If you’re a news junkie, Alexa has got you covered with an easy way to keep up with your interests, whether that’s global news, sports, or a niche topic. Thanks to Amazon’s flash briefings feature, you can customise your daily report so that Alexa plays your favourite bulletins, with the ability to skip between them easily.
In this article, I’ll share all the Alexa news commands for the UK along with how to customise your listening experience. If you’d like to find out more about what Alexa can do, see my full list of Alexa commands.
Can Alexa Read the News?
Yes, Alexa can read the daily news through your Amazon Echo smart speaker or the phone app.

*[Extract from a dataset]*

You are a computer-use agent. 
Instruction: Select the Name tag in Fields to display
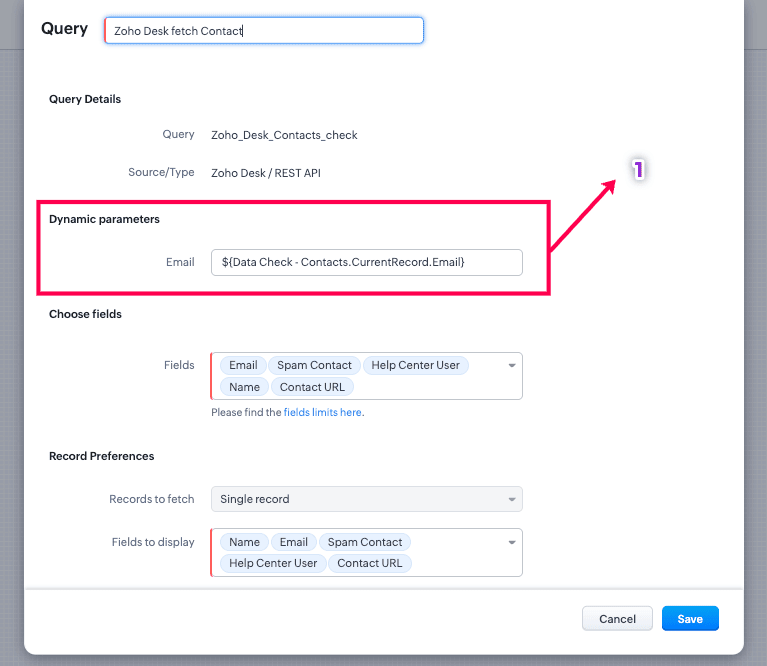(244, 542)
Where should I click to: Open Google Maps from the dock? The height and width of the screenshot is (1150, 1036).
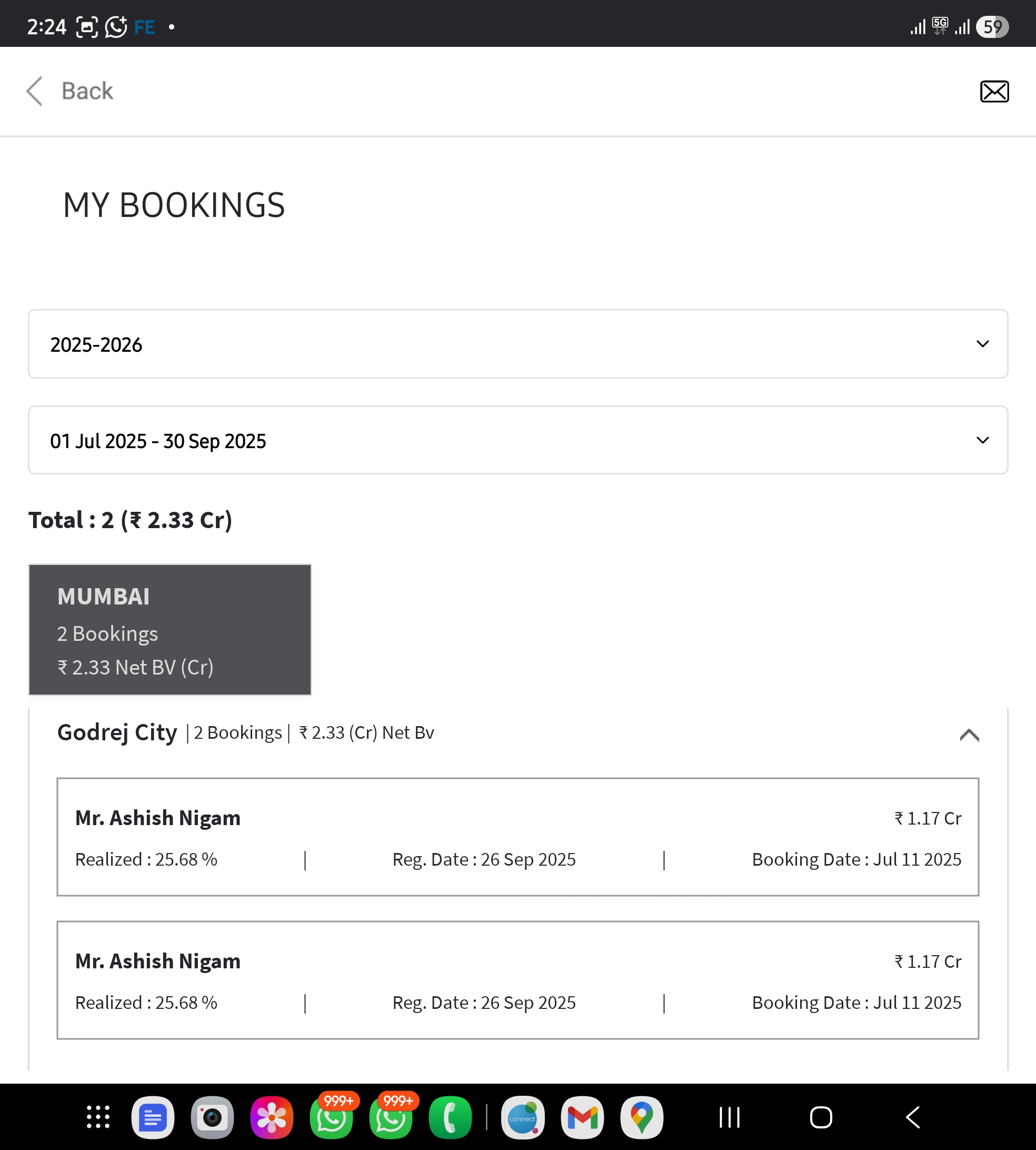(642, 1117)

You can use the Flash Briefing feature to customise which news bulletins Alexa reads to you and you can skip forward or back at any time.
Flash Briefings are a selection of news briefings that you can curate and ask Alexa to read to you by saying “Alexa, what’s my flash briefing?”, or you can include it as part of an Alexa routine to automatically read it to you each day.
To set up your customised flash briefing:
- Open the Alexa app and head to the ‘More’ tab.
- Select ‘Settings’ and choose ‘Flash Briefing’.
- Select which news sources you’d like to add, you may need to enable a skill for some of them
Your news briefings will play in the order you have select them, you can rearrange the order by tapping ‘Edit’ and dragging them around.
Some examples of flash briefings that I like include BBC, Sky News, Sky Sports, The Guardian, ESPN, Met Office, local police forces across the UK, Buzzfeed, and more.
Alexa News Commands (UK)
Here are all the Alexa commands for news in the UK:
- “Alexa, what’s in the news?”
- “Alexa, what’s my flash briefing?”
- “Alexa, next/back.” – Move between your flash briefings or bulletins
- “Alexa, play BBC news.”
- “Alexa, play Sky news”.
- “Alexa, play Daily Mail news”
- “Alexa, play LBC news”
- “Alexa, play news from [station].”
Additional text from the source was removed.